Aim
Which lines below contain the string "pixels"? Pull each of those lines out and copy it word for word.

..........

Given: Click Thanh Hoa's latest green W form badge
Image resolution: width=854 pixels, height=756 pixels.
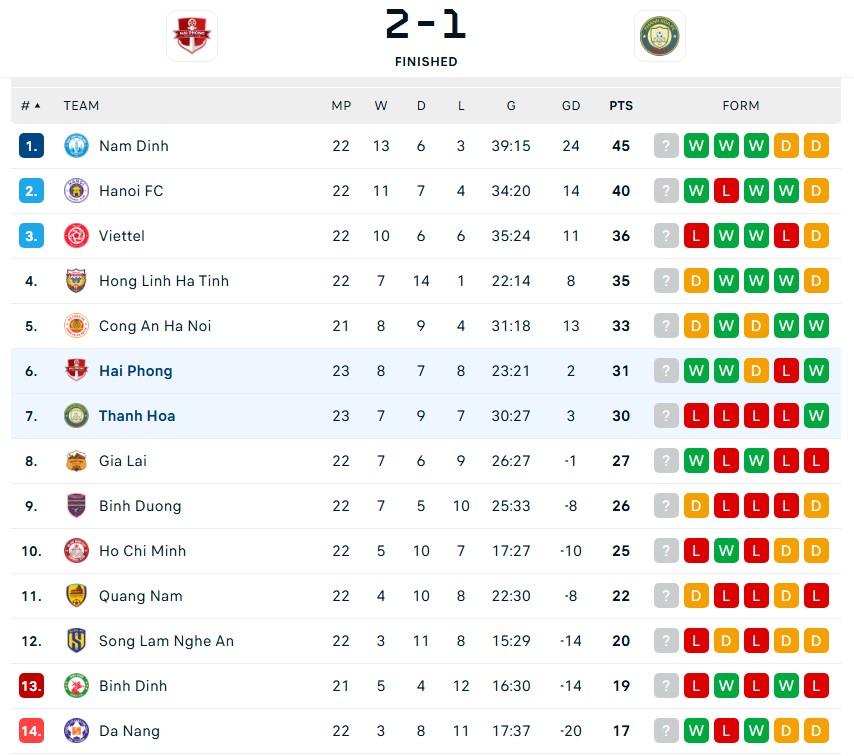Looking at the screenshot, I should (x=816, y=416).
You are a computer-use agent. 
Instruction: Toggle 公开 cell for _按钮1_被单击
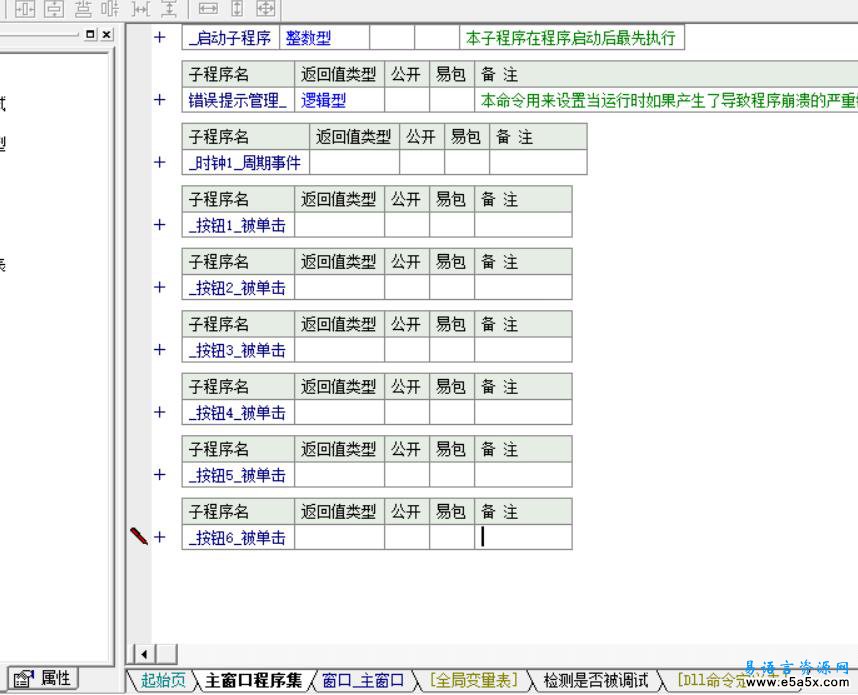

..........

Solution to the exercise
Image resolution: width=854 pixels, height=756 pixels.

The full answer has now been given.